Poverty in the United Kingdom refers to the portion of the population of the United Kingdom that are considered to be in poverty under some measures of poverty.

Data based on incomes published in 2016 by the Department for Work and Pensions (DWP) show that, after housing costs have been taken into consideration, the number of people living in the UK in relative poverty to be 13.44m (21% of the population). The Joseph Rowntree Foundation (JRF), reported that in 2021, about 1 in 5 ( 20%) of people in the UK lived in poverty. In their report, the JRF said that over the last 25 years, children have had the highest poverty rates.

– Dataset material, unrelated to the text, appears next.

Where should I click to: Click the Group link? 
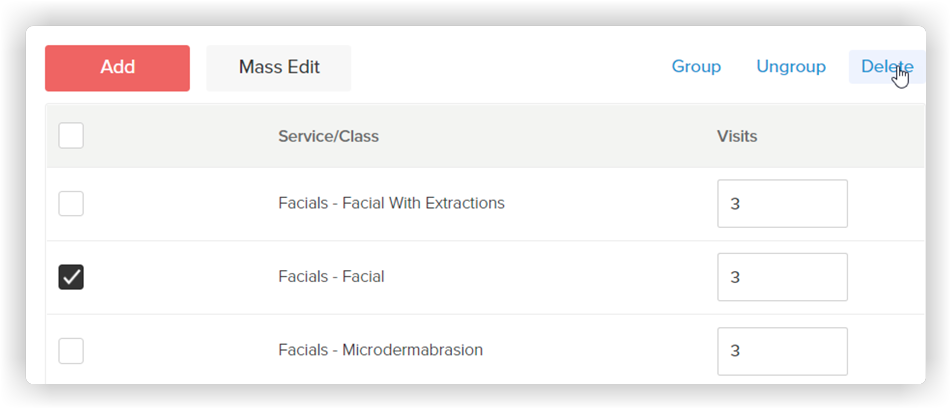coord(696,67)
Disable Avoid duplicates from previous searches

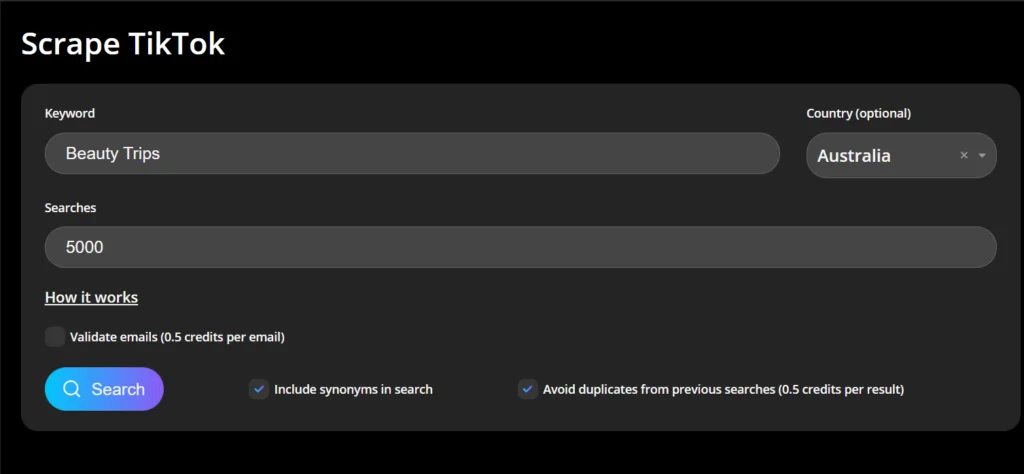click(x=527, y=389)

Despite this, poverty in children has still gone down significantly, going from about a third (34%) of all children living in poverty to what it is today (27%).

Full Fact found that the British poverty rate is "almost exactly the same level as the EU average (17%)", much lower than the DWP figures due to differences in calculation methods between countries.

In 2018, Philip Alston, the UN Special Rapporteur on extreme poverty and human rights said that British Government policies and cuts to social support "are entrenching high levels of poverty and inflicting unnecessary misery", "driven by a political desire to undertake social re-engineering rather than economic necessity". His report was rejected by the British Government, pointing to rising household incomes, declining income inequality and one million people fewer in absolute poverty since 2010.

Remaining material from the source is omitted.